--- GIVEN INFORMATION ---
- - -

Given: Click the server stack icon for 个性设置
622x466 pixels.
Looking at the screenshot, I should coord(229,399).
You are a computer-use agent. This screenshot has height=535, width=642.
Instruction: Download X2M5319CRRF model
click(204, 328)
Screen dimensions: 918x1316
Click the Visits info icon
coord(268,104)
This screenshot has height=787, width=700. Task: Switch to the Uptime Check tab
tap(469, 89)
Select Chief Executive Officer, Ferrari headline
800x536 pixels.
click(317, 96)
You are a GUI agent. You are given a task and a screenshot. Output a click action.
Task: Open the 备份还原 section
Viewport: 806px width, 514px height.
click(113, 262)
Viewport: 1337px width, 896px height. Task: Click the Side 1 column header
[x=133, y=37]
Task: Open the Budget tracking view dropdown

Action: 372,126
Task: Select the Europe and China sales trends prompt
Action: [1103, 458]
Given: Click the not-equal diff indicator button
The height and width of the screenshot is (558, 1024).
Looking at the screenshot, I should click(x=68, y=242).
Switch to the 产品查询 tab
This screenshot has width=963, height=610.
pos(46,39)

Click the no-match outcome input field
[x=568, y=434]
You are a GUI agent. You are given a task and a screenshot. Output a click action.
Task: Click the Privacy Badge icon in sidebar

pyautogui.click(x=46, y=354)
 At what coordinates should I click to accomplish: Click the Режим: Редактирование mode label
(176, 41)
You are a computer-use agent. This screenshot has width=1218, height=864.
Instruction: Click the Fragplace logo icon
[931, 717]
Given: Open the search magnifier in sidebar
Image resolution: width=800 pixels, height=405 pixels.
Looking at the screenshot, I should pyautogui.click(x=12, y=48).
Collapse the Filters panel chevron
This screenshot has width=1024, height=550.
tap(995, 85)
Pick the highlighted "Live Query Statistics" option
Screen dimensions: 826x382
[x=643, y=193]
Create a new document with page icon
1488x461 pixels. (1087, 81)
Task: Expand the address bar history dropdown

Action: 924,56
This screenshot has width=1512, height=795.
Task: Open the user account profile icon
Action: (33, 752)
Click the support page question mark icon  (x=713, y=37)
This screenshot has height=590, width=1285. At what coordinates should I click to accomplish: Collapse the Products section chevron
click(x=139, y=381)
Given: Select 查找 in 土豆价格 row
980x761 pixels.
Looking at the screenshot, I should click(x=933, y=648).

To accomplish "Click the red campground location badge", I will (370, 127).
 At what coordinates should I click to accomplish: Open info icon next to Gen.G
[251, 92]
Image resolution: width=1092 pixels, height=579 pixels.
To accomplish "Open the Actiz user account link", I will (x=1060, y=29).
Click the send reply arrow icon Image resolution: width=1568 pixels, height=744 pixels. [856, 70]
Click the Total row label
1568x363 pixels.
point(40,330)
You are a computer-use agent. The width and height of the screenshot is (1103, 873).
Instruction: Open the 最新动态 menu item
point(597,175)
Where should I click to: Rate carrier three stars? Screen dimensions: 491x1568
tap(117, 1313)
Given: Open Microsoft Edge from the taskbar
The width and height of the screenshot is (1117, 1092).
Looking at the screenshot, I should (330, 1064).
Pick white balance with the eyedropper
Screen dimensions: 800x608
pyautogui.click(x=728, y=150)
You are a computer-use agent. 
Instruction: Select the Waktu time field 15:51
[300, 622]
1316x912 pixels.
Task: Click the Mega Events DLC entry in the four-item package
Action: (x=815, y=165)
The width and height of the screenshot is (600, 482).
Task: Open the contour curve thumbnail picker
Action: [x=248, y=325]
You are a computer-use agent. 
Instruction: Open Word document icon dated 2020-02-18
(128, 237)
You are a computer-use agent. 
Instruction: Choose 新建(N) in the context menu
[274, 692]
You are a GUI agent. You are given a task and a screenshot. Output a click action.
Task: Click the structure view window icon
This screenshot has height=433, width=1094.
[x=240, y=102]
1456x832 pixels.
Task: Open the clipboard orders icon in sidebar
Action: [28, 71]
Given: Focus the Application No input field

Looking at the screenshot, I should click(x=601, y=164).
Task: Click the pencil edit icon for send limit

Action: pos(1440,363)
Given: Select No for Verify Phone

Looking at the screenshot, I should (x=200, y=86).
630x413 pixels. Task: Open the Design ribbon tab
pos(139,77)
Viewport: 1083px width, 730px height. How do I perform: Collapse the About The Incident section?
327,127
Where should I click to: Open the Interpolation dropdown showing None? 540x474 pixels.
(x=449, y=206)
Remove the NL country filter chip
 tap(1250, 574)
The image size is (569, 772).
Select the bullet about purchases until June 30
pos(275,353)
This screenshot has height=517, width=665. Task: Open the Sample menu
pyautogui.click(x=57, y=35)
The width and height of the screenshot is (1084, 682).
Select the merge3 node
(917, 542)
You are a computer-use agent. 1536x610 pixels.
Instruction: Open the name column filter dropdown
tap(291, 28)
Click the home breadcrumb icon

- - -

--- WHAT TO WORK ON ---
Write out all of the material above again, swapping each occurrence of "computer-use agent" for "desktop assistant" and leaving everything else unchanged.

--- SOLUTION FOR THIS TASK ---
Given: Click the server stack icon for 个性设置
622x466 pixels.
Looking at the screenshot, I should coord(229,399).
You are a desktop assistant. This screenshot has height=535, width=642.
Instruction: Download X2M5319CRRF model
click(204, 328)
Screen dimensions: 918x1316
Click the Visits info icon
coord(268,104)
This screenshot has height=787, width=700. Task: Switch to the Uptime Check tab
tap(469, 89)
Select Chief Executive Officer, Ferrari headline
800x536 pixels.
click(317, 96)
You are a GUI agent. You are given a task and a screenshot. Output a click action.
Task: Open the 备份还原 section
Viewport: 806px width, 514px height.
click(113, 262)
Viewport: 1337px width, 896px height. Task: Click the Side 1 column header
[x=133, y=37]
Task: Open the Budget tracking view dropdown

Action: 372,126
Task: Select the Europe and China sales trends prompt
Action: [1103, 458]
Given: Click the not-equal diff indicator button
The height and width of the screenshot is (558, 1024).
Looking at the screenshot, I should click(x=68, y=242).
Switch to the 产品查询 tab
This screenshot has width=963, height=610.
pos(46,39)

Click the no-match outcome input field
[x=568, y=434]
You are a GUI agent. You are given a task and a screenshot. Output a click action.
Task: Click the Privacy Badge icon in sidebar

pyautogui.click(x=46, y=354)
 At what coordinates should I click to accomplish: Click the Режим: Редактирование mode label
(176, 41)
You are a desktop assistant. This screenshot has width=1218, height=864.
Instruction: Click the Fragplace logo icon
[931, 717]
Given: Open the search magnifier in sidebar
Image resolution: width=800 pixels, height=405 pixels.
Looking at the screenshot, I should pyautogui.click(x=12, y=48).
Collapse the Filters panel chevron
This screenshot has width=1024, height=550.
tap(995, 85)
Pick the highlighted "Live Query Statistics" option
Screen dimensions: 826x382
[x=643, y=193]
Create a new document with page icon
1488x461 pixels. (1087, 81)
Task: Expand the address bar history dropdown

Action: 924,56
This screenshot has width=1512, height=795.
Task: Open the user account profile icon
Action: (33, 752)
Click the support page question mark icon  (x=713, y=37)
This screenshot has height=590, width=1285. At what coordinates should I click to accomplish: Collapse the Products section chevron
click(x=139, y=381)
Given: Select 查找 in 土豆价格 row
980x761 pixels.
Looking at the screenshot, I should click(x=933, y=648).

To accomplish "Click the red campground location badge", I will (370, 127).
 At what coordinates should I click to accomplish: Open info icon next to Gen.G
[251, 92]
Image resolution: width=1092 pixels, height=579 pixels.
To accomplish "Open the Actiz user account link", I will (x=1060, y=29).
Click the send reply arrow icon Image resolution: width=1568 pixels, height=744 pixels. [856, 70]
Click the Total row label
1568x363 pixels.
point(40,330)
You are a desktop assistant. The width and height of the screenshot is (1103, 873).
Instruction: Open the 最新动态 menu item
point(597,175)
Where should I click to: Rate carrier three stars? Screen dimensions: 491x1568
tap(117, 1313)
Given: Open Microsoft Edge from the taskbar
The width and height of the screenshot is (1117, 1092).
Looking at the screenshot, I should (330, 1064).
Pick white balance with the eyedropper
Screen dimensions: 800x608
pyautogui.click(x=728, y=150)
You are a desktop assistant. 
Instruction: Select the Waktu time field 15:51
[300, 622]
1316x912 pixels.
Task: Click the Mega Events DLC entry in the four-item package
Action: (x=815, y=165)
The width and height of the screenshot is (600, 482).
Task: Open the contour curve thumbnail picker
Action: [x=248, y=325]
You are a desktop assistant. 
Instruction: Open Word document icon dated 2020-02-18
(128, 237)
You are a desktop assistant. 
Instruction: Choose 新建(N) in the context menu
[274, 692]
You are a GUI agent. You are given a task and a screenshot. Output a click action.
Task: Click the structure view window icon
This screenshot has height=433, width=1094.
[x=240, y=102]
1456x832 pixels.
Task: Open the clipboard orders icon in sidebar
Action: [28, 71]
Given: Focus the Application No input field

Looking at the screenshot, I should click(x=601, y=164).
Task: Click the pencil edit icon for send limit

Action: pos(1440,363)
Given: Select No for Verify Phone

Looking at the screenshot, I should (x=200, y=86).
630x413 pixels. Task: Open the Design ribbon tab
pos(139,77)
Viewport: 1083px width, 730px height. How do I perform: Collapse the About The Incident section?
327,127
Where should I click to: Open the Interpolation dropdown showing None? 540x474 pixels.
(x=449, y=206)
Remove the NL country filter chip
 tap(1250, 574)
The image size is (569, 772).
Select the bullet about purchases until June 30
pos(275,353)
This screenshot has height=517, width=665. Task: Open the Sample menu
pyautogui.click(x=57, y=35)
The width and height of the screenshot is (1084, 682).
Select the merge3 node
(917, 542)
You are a desktop assistant. 1536x610 pixels.
Instruction: Open the name column filter dropdown
tap(291, 28)
Click the home breadcrumb icon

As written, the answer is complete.